→ **Requirements**:
In the excerpt on C arrays, how many bytes of RAM does the declaration of the string "this is a string" allocate?

→ **Excerpt provided**:
Any special reason to declare the array at a specific address?

 

As far as "C" goes, an array is simply a contiguos RAM space sized to store the number of elements of the data type in the declaration.

 

char Table[20];  // allocates 20 bytes of contiguos RAM.
int Table[20]; // allocates 40 bytes of contiguos RAM (assuming integers are 16 bit in size).

For an initialized array you can do without the explicit size and let the compiler compute the needed space for the initialization data.

 

char Table[] = 'a', 'b', 'c', 'd';// alocates 4 bytes of contiguos RAM

When the initialization data is a string, an extra byte is allocated for the NULL ('\0') terminator of the string.

 

char Text[] = "this is a string"; // allocates 17 bytes of contiguos RAM, 16 chars and the '\0' terminator.
 
You can use either a pointer or an index to access any member of the array.
As arrays are chuncks of RAM, the name of the array (Table, Text,...) is also the pointer to its first element so an element can be addressed in several equivalent ways like in this example
[code]
int Table[5];
int *ptr = Table;
 
// Expressions that access te 4th element of the array.
Table[3]
*(Table+3)
*(ptr+3);

Bear in mind the when it comes to arithmetics involving pointers, the size of the addressed data type is taken into account, so in reality in the above expressions

Table+3 is in fact Table+3*sizeof(int) --> Table + 6 if we are dealing with 16 bit integers.

→ **Stored rows**:
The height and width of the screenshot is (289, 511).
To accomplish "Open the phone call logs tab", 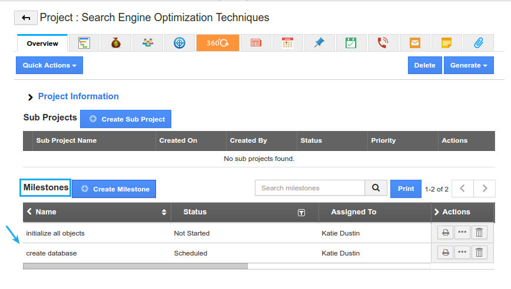I will point(383,43).
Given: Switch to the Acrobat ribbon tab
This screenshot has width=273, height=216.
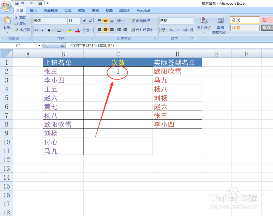Looking at the screenshot, I should 143,10.
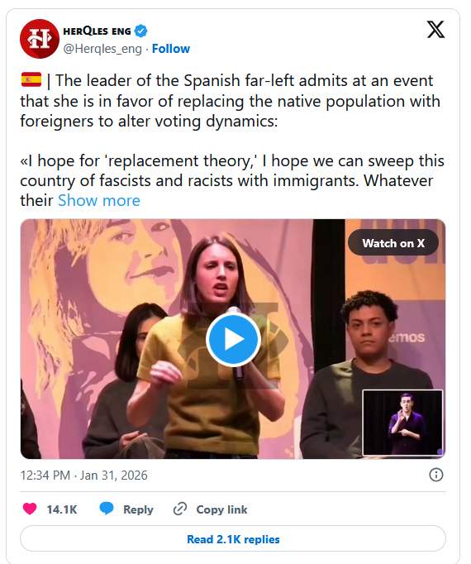Click the copy link chain icon

coord(180,509)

→ **Exercise answer**:
17 bytes: 16 characters plus the '\0' terminator.